可惜,連著木簽扎手祝元都不敢嘗試,著實讓李修涯大失所望。
「說吧,指使你的人,是五皇子吧?」
祝元聞言一驚,「侯爺知道了?」
李修涯冷下道︰「你當本侯是傻子嗎?這並不難猜。」
祝元聞言委屈極了,心想你既然知道了,那還問我做什麼?
傷口撒鹽,很疼的好嗎?
「那既然侯爺早就知道,還審問我做什麼?」
李修涯罵道︰「證據,證據啊蠢貨,我特麼沒證據,懂嗎?」
祝元不是傻子,當即明白了李修涯的意思。
李修涯無奈嘆了一口氣,隨後吩咐盛驚風道︰「讓他將事情經過寫下來然後畫押,本侯要帶去見陛下。
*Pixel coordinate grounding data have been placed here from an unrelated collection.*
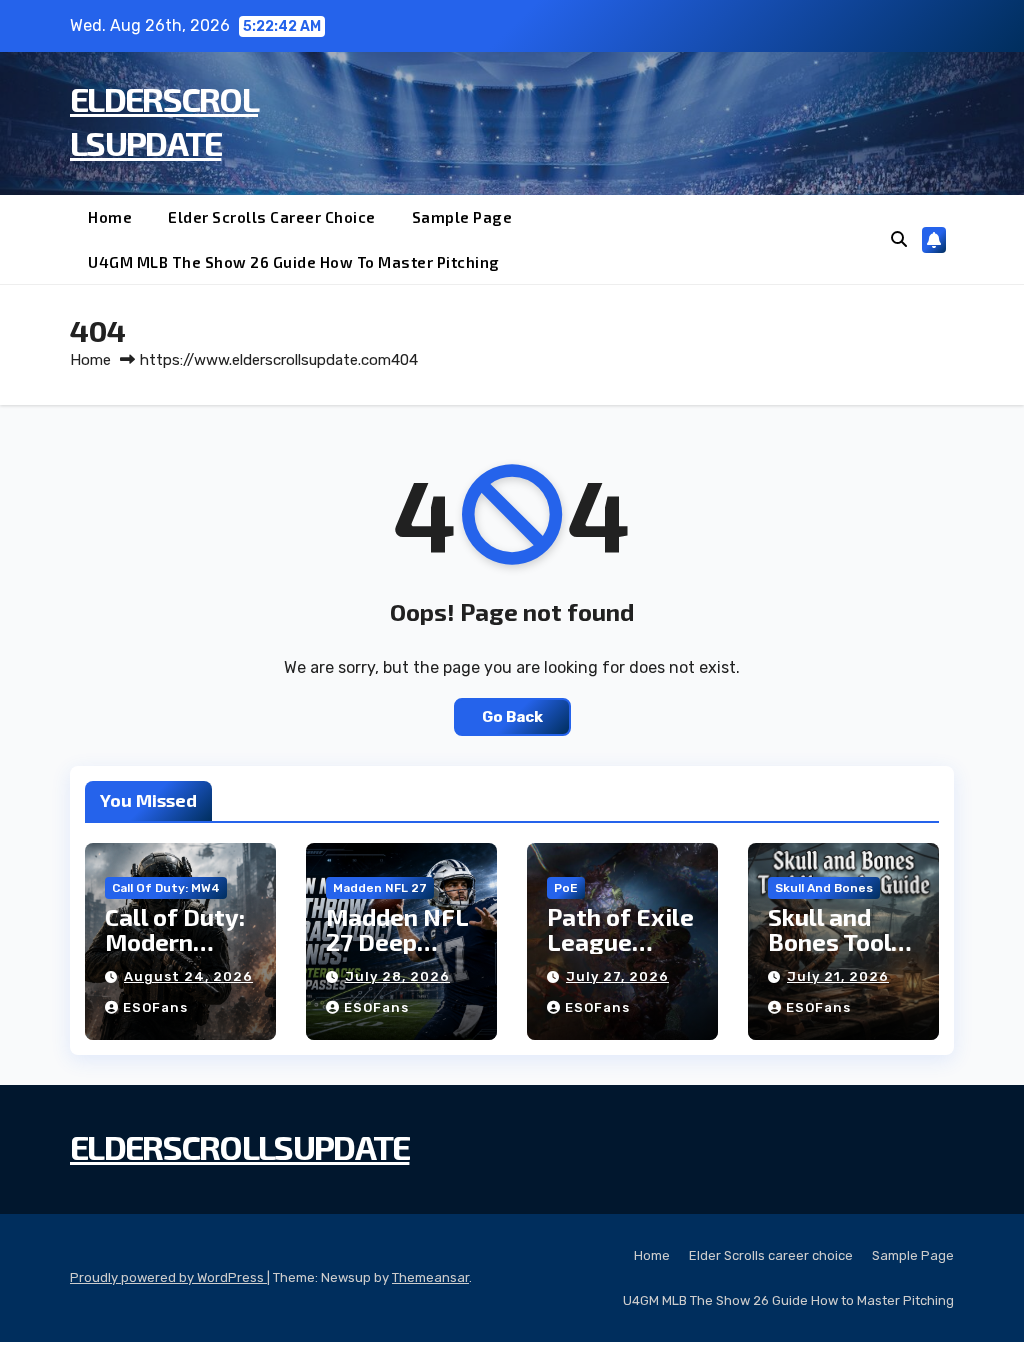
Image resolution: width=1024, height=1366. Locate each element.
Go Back (512, 717)
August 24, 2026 (188, 976)
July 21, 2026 (838, 976)
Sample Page (462, 217)
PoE (566, 888)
」
「是。」
李修涯出了監牢,隨後長舒了一口氣。
「別說,還特麼挺惡心的。」
李修涯又不是變態,祝元遭受的非人折磨,李修涯光是看便覺得心中不舒服。
而在東宮,臨近晌午的時候,李兆也終于醒了過來。
「殿下,您醒啦?」
謝心衡驚喜的叫道。
李兆揉了揉有些發昏的腦袋,問道︰「孤這是怎麼了?」
謝心衡道︰「殿下是虛不受補,不過御醫說了,只要殿下蘇醒,那便是藥性退了,應該無礙了,殿下稍待,我去找御醫來。」
「嗯。」
李烜也听說了李兆蘇醒,便也趕緊來到東宮。
「見過父皇。」御醫正在給李兆把脈,見李烜來到,李兆連忙見禮。
李烜笑著擺了擺手道︰「不必多禮了,如何,身體可還好?」
御醫道︰「陛下放心,殿下的身子已經轉好了,索性燕窩粥中的人參並不多,藥性還在一個能接受的範圍之內,接下來只需要好生靜養調理幾日便可。」
李烜嗯道︰「好,這樣朕也放心了。」
御醫退下,李兆問道︰「父皇,事情到底是怎麼回事?」
李烜便親自將事情經過說與李兆听,李兆听了也是大驚失色。
「怪不得,昨日兒臣便覺得好似有無限的精力一般,原來是千年人參的作用。」
「嗯,千年人參效用非凡,太子不過是吃了兩口便覺百倍精神,而吃完了一整碗的燕窩人參粥便也直接病倒了,可是將朕嚇得不輕啊。」
李烜當是的確是被嚇著了,各種意義上都覺得驚恐。
直到御醫說李兆並無大礙,李烜才放心不少。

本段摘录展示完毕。